« Itinérance présidentielle à l’Est : étape de Kisangani où le Chef de l’Etat va visiter le 1er bataillon d’infanterie légère formé au Camp Base »
Ce titre à la une de Digital Congo le 17-09-2010 m’a intrigué, voici pourquoi.
J’ai été surpris par le titre de cet article de Digitalcongo.net dont on sait qu’il est un média proche de l’opposition. Je ne voyais pas très bien la justesse des termes « itinérance présidentielle ». Partant du fait que Digital Congo ne saurait dure du mal de son champion, j’ai essayé de comprendre…sans succès. De deux choses l’une, ou l’auteur de l’article ne maîtrise pas bien la langue française – ce qui me semble peu probable - ou l’auteur lance une pique à l’endroit de la politique gouvernementale en faisant semblant d’encenser – ce qui est déjà arrivé – à travers le monde.

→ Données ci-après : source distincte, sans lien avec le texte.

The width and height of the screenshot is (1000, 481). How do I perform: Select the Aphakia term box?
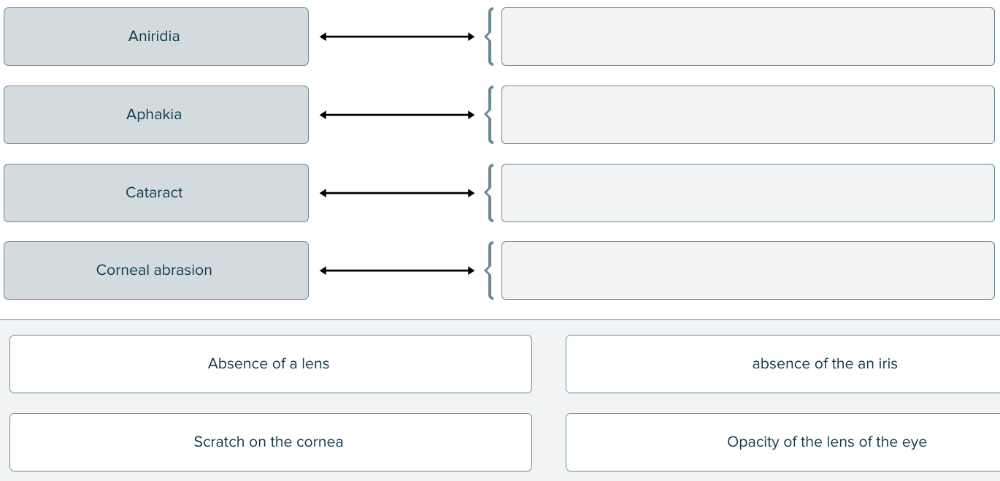(156, 115)
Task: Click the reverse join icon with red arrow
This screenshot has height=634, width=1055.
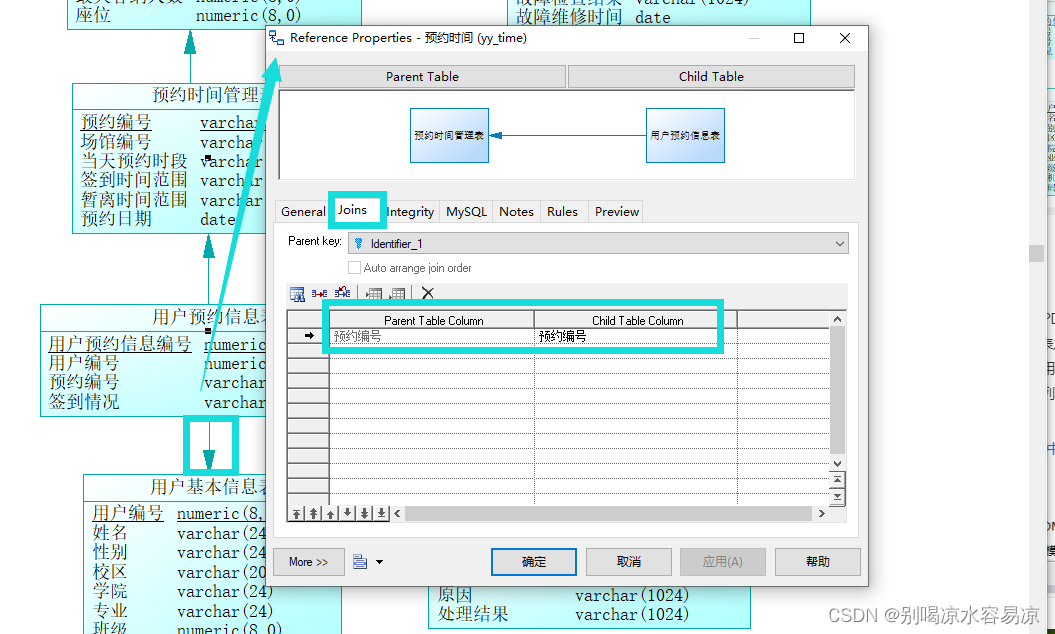Action: coord(341,292)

La troisième hypothèse serait que c’est plutôt moi qui ne comprends pas toutes les subtilités de la langue française. Je me devais donc de bien me documenter avant d’ouvrir ma bouche. J’ai donc cherché ce que « itinérance » voulait bien dire en français.
Voici ce qu’on trouve dans un très bon dictionnaire en ligne (http://www.cnrtl.fr/definition/itin%C3%A9rance):
1. [Le subst. désigne une pers.] Qui se déplace dans l'exercice d'une charge, d'une fonction, d'une profession. Ambassadeur, ingénieur, instituteur itinérant. On recommande aux médecins itinérants des secteurs d'injecter aux indigènes deux doses massives (Brumpt ds Nouv. Traité Méd. fasc. 5, 1 1924, p. 366). Boccace, représentant itinérant de la compagnie Bardi (Druon, Louve Fr., 1959, p. 83).

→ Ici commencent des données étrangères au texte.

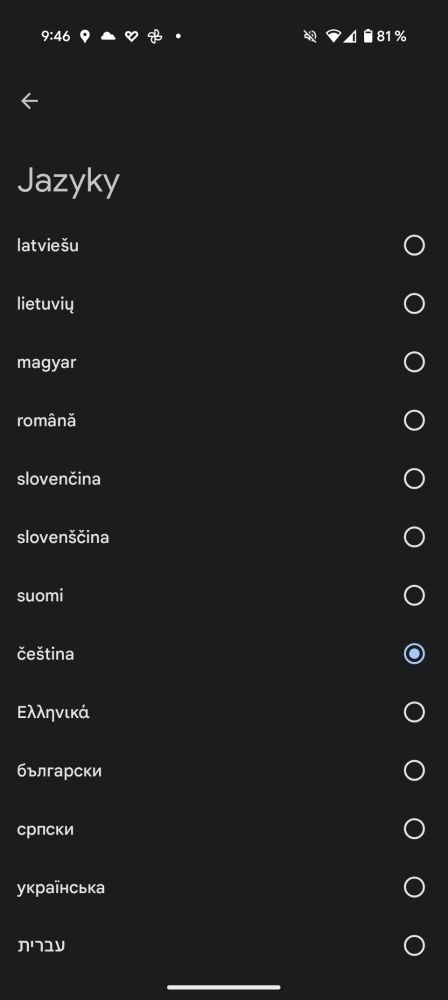Choose Ελληνικά as the language
448x1000 pixels.
point(224,712)
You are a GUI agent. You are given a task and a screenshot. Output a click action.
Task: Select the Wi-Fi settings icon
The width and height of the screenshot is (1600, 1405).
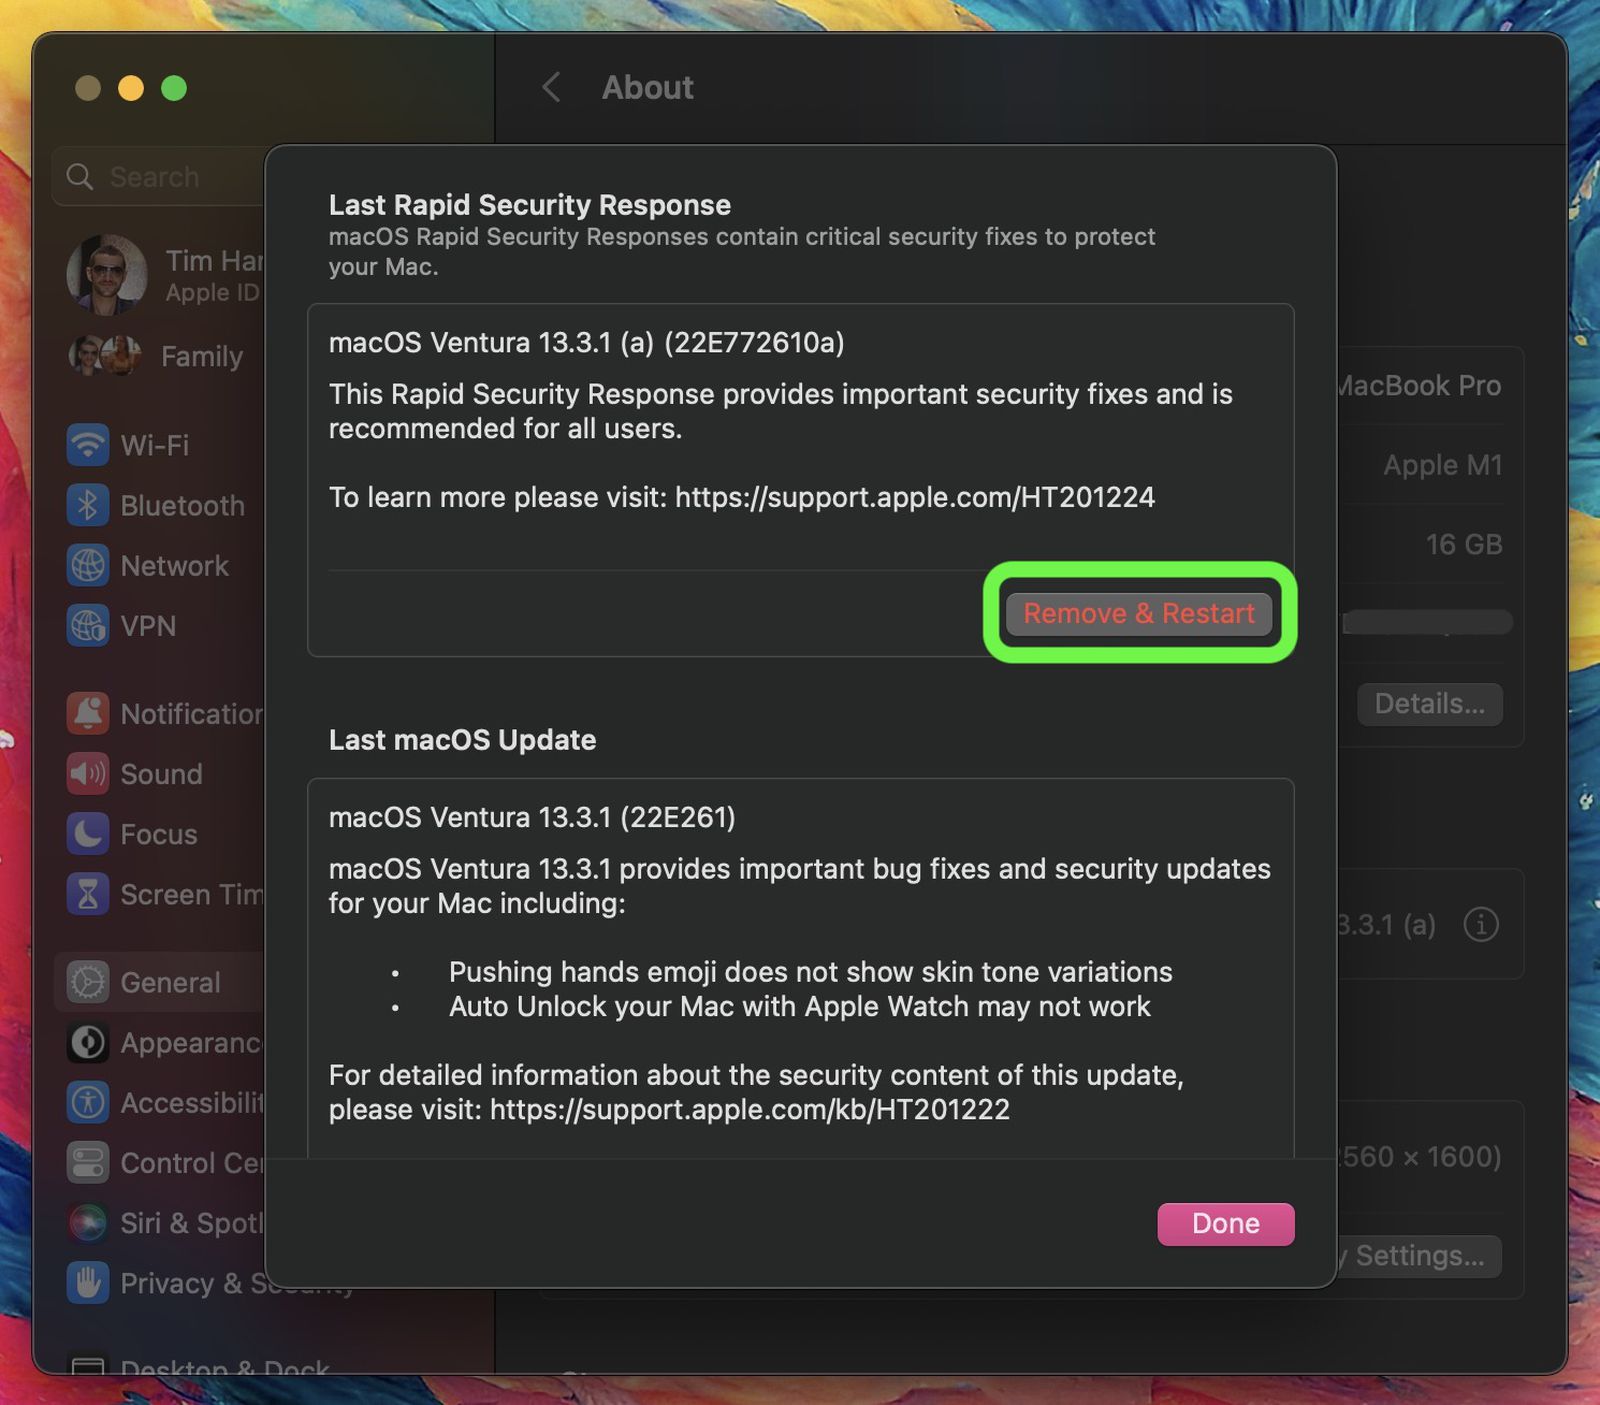[88, 445]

− En partic. [En parlant principalement des pasteurs méthodistes] Qui se déplace dans l'exercice d'un ministère.Pasteur, prédicateur itinérant. (Ds Littré, Rob., Lar. Lang. fr.). Un de ces moines itinérants qui desservent à de longs intervalles les chapelles perdues des Syrtes (Gracq, Syrtes, 1951, p. 283).

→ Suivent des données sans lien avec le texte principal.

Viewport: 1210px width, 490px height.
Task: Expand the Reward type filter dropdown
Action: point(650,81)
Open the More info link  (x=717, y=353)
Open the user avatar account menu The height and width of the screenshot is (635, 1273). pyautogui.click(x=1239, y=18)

− [Ds un cont. métaph.] [Le] ballet russe, missionnaire itinérant d'un art national (Levinson, Visages danse, 1933, p. 49).
2. [Le subst. désigne une institution publique ou privée, une activité de groupe] Qui va d'un lieu à un autre. Cours itinérants; exposition, université itinérante. Ce sera la première manifestation officielle en France du Théâtre national belge, qui est un théâtre itinérant avec un répertoire de soixante-dix pièces, dont la plupart sont françaises (Le Figaro, 19-20 janv. 1952, p. 6, col. 1). Le commerce sédentaire et permanent se substitue au commerce temporaire et itinérant symbolisé par la foire (Wolkowitsch, Élev., 1966, p. 162).
B. − Qui voyage. Inondations, tempêtes, cahots, auberges, bandits, fantômes, rien n'a jamais barré la route de l'humanité itinérante (Morand, Excursions immobiles, 1944, p. 97). L'unique préoccupation du religieux mendiant et itinérant est l'obtention prochaine de la libération spirituelle (Philos., Relig., 1957, p. 52-8). La recherche de la connaissance de soi (...) transforme l'homme en pèlerin (...). La condition itinérante de l'homme fait de lui, selon l'expression employée par Gabriel Marcel, un homo viator (M.-M. Davy, La Connaissance de soi, Paris, P.U.F., 1971, p. 23).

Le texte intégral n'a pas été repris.